Mr. Bobby Riley is the chairman of our board of directors, President and Chief Executive Officer. Mr. Riley also serves as Chief Executive Officer and a member of the board of directors of our shareholder REG. Given Mr. Riley’s roles with both the Company and REG, a conflict of interest could arise which could adversely affect the interests of our stockholders, including conflicts involving payment or performance under prior agreements with REG or agreements we may enter into in the future with REG or its subsidiaries or affiliates. Please see “Management” for more information.

From October 10, 2016 through June 2017, we reimbursed REG for certain personnel and general and administrative expenses at cost. The expenses included payroll, general and administrative, software licensing fees and accounting and bookkeeping services. In addition, we reimbursed REG for an overhead allocated including office space and utilities. As of the year ended September 30, 2017, the aggregate amount of such actual costs reimbursed by us to REG was approximately, $1.6 million. In June 2017, we terminated the expense reimbursement arrangement with REG and have thereafter operated independently.

There is a family relationship between Mr. Bobby Riley and our Chief Operating Officer, Mr. Kevin Riley, as father and son. Our director, Mr. Philip Riley, is not related to any of our other officers or directors.

IPO Bonuses

We intend to grant certain of our named executive officers and certain of our employees cash bonuses and equity-based awards upon successful completion of this offering. See “Executive Compensation—Additional Narrative Disclosures—IPO Bonuses” for more information.

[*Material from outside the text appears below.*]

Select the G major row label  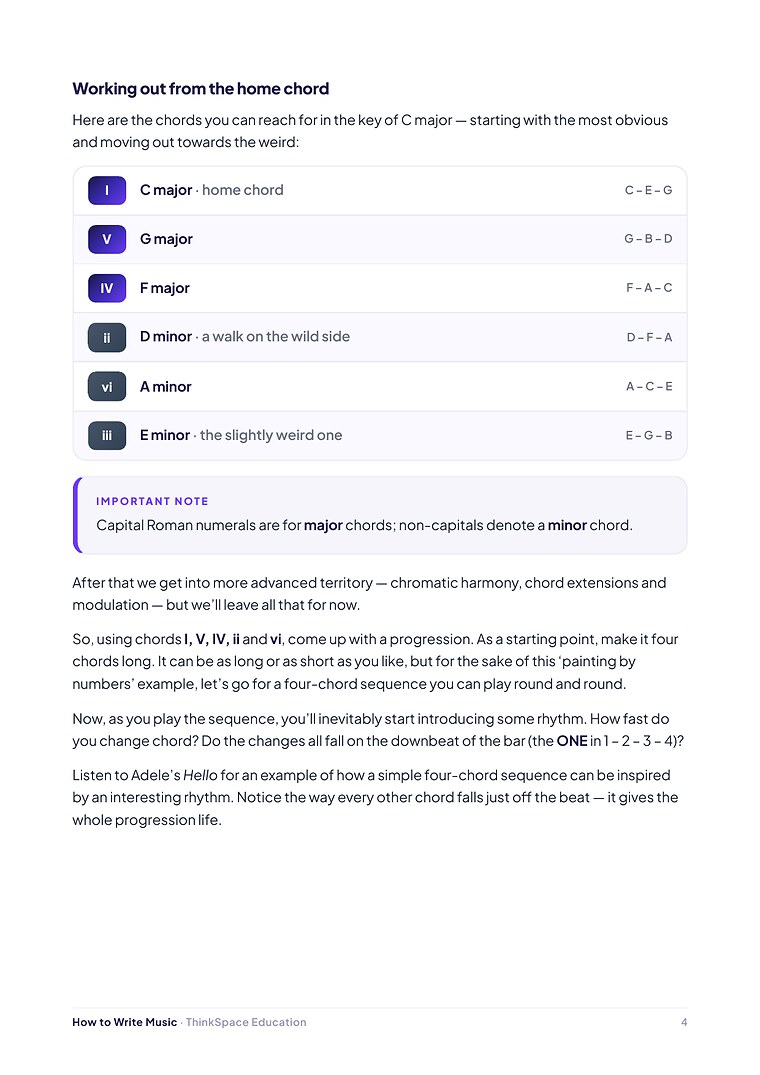(x=166, y=239)
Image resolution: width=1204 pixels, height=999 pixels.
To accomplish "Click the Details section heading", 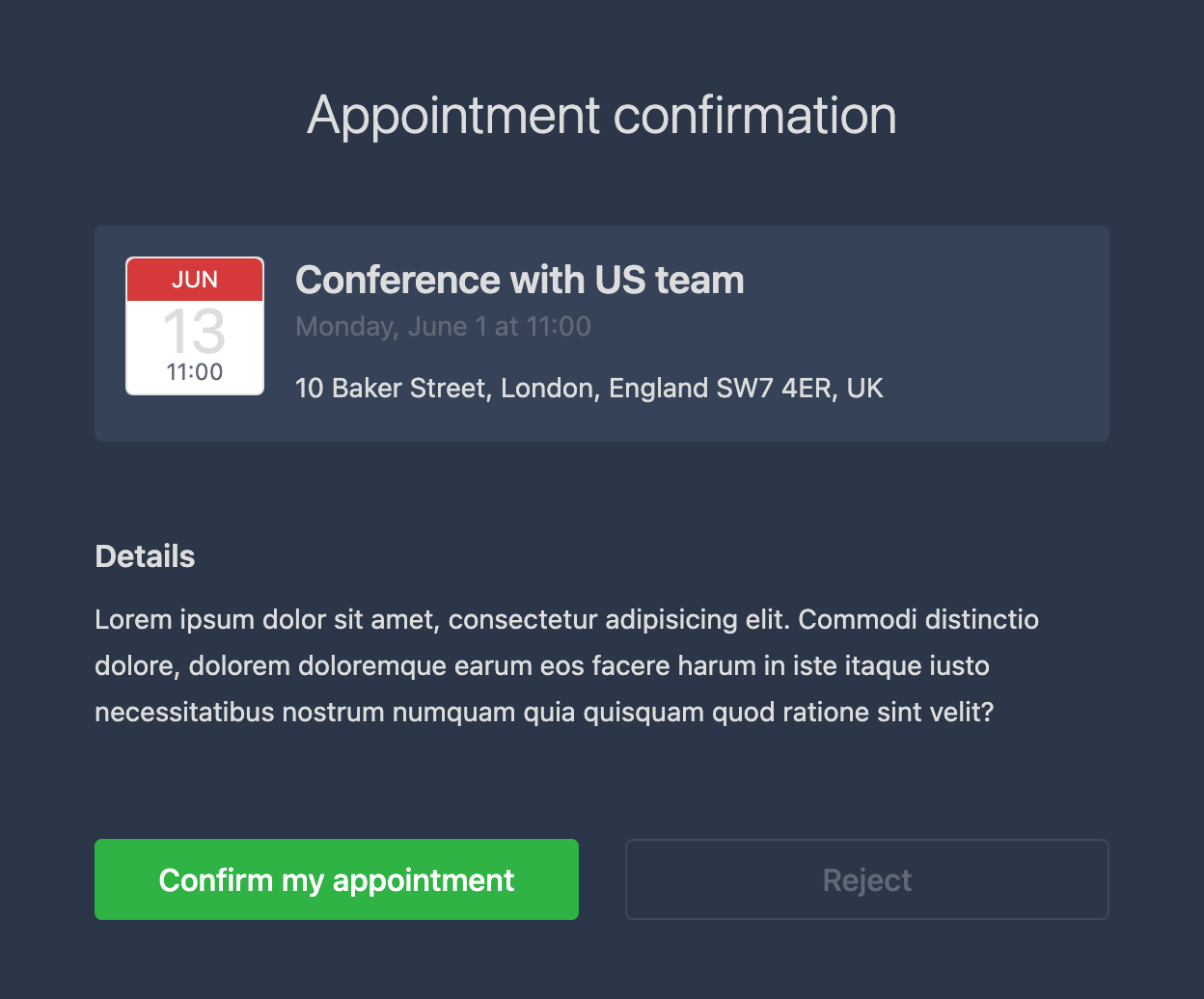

Agreements Entered Into in Connection with this Offering

Registration Rights Agreement

In connection with the closing of this offering, we intend to enter into a second amended and restated registration rights agreement (the “Registration Rights Agreement”) with Yorktown, Boomer and Bluescape. The Registration Rights Agreement will provide for customary rights for these shareholders to demand that we file a resale shelf registration statement and certain piggyback rights in connection with the registration of securities. In addition, the agreement will grant these shareholders customary rights to participate in certain underwritten offerings of our common stock that we may conduct.

Shelf Registration Rights

Subject to certain limitations described below, we have agreed no later than the expiration of the lock-up period to prepare and file a registration statement registering the offer and sale of their shares of our common stock. Subject to certain limitations in the Registration Rights Agreement, parties to the agreement holding more than 15% of the then-currently registrable securities under the agreement can require the Company to participate in a firm underwritten resale of the securities; provided that we will not be obligated to participate in more than two such underwritten resales per year.

Piggyback Rights

Subject to certain exceptions, if at any time we propose to register an offering of equity securities or conduct an underwritten offering, whether or not for our own account, then we must notify the equity holders party to the Registration Rights Agreement of such proposal to allow them to include a specified number of their shares of our common stock in that registration statement or underwritten offering, as applicable.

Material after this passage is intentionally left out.